Song by Rashid Behbudov
- Language: Azerbaijani
- English title: Daughter of the Mountains – Reyhan
- Published: 1960
- Composer(s): Fikret Amirov

= Dağlar qızı Reyhan =

"Daughter of the Mountains – Reyhan" (Dağlar qızı Reyhan) is an Azerbaijani folk song.

== History ==
According to the legend, the song sings about Reyhan, who defeated the Dashnaks in Gəlinqaya in Quba. During the March 1918 genocide, the Dashnaks attack an Azerbaijani wedding and kill the groom; the bride runs and hides in the mountains. Later, having gathered a detachment, the bride named Reyhan defeats the Dashnaks.
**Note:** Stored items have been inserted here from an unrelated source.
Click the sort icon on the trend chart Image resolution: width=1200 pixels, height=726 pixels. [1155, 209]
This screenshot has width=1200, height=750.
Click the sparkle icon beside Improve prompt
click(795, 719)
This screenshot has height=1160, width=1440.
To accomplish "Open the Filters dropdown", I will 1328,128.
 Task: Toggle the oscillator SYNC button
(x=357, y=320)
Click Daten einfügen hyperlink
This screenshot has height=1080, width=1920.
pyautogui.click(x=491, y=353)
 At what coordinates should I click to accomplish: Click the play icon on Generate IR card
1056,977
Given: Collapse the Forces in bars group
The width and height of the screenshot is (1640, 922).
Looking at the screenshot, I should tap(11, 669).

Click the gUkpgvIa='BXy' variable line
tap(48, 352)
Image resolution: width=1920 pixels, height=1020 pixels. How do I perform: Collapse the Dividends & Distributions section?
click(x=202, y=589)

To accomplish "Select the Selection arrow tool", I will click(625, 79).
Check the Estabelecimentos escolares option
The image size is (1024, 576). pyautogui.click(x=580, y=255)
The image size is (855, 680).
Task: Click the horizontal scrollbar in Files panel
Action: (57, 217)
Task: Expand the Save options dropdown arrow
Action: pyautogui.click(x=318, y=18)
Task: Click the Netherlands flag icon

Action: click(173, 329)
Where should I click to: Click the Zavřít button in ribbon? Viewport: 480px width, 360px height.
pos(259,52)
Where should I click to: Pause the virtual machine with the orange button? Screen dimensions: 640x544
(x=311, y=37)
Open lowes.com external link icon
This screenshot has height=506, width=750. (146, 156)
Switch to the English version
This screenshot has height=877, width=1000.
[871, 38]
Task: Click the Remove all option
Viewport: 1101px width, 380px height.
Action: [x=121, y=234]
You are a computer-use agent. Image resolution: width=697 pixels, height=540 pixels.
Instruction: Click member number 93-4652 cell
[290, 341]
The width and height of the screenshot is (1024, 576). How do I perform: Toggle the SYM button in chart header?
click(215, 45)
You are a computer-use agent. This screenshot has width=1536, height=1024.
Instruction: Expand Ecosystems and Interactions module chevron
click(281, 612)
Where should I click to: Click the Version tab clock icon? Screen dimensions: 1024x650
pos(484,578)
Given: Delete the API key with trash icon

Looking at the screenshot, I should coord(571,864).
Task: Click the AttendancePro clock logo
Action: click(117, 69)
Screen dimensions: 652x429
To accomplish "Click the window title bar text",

In 1928, she was arrested, however she escaped. Then she lived her life in a monastery under a false name.

== Performance ==
In 1959, Fikret Amirov composed the music for the poem "Daughter of the Mountains – Reyhan". According to one version, the words of the song belong to the poet Talat Eyyubov. In 1960, the song was firstly performed by the People's Artist of the USSR Rashid Behbudov, but the most famous performance belongs to the People's Artist Zeynab Khanlarova.

Fragments of the song "Daughter of the mountains – Reyhan" are heard at the Baku metro at the Inshaatchilar station.